BEGIN
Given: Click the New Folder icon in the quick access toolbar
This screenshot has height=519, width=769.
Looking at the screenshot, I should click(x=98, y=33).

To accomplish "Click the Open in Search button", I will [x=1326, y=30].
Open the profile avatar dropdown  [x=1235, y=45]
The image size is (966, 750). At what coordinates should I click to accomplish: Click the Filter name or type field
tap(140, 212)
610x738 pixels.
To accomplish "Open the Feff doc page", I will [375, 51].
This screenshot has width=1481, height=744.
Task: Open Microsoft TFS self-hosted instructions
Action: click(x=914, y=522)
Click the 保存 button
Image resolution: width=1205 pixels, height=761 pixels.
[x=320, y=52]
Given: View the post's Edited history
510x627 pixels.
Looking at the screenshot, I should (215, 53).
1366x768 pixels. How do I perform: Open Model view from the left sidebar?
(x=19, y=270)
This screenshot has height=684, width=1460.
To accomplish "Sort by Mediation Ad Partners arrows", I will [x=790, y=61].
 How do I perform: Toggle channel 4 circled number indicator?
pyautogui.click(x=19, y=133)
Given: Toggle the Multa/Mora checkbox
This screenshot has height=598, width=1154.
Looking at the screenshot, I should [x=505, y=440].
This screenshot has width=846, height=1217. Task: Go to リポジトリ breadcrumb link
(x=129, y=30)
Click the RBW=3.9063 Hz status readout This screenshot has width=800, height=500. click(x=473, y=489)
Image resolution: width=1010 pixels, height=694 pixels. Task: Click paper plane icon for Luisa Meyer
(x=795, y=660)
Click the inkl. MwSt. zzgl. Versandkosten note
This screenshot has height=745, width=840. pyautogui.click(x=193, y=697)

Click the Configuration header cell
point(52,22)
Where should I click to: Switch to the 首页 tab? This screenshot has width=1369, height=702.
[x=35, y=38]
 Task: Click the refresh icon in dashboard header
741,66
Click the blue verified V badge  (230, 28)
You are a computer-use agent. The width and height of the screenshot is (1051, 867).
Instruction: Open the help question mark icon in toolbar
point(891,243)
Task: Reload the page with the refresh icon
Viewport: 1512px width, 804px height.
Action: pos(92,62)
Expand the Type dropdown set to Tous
END
» The problem: The word to find is "Given". Copy every line of the records that holds it.

» Your response:
Given: Click the New Folder icon in the quick access toolbar
Given: View the post's Edited history
Given: Toggle the Multa/Mora checkbox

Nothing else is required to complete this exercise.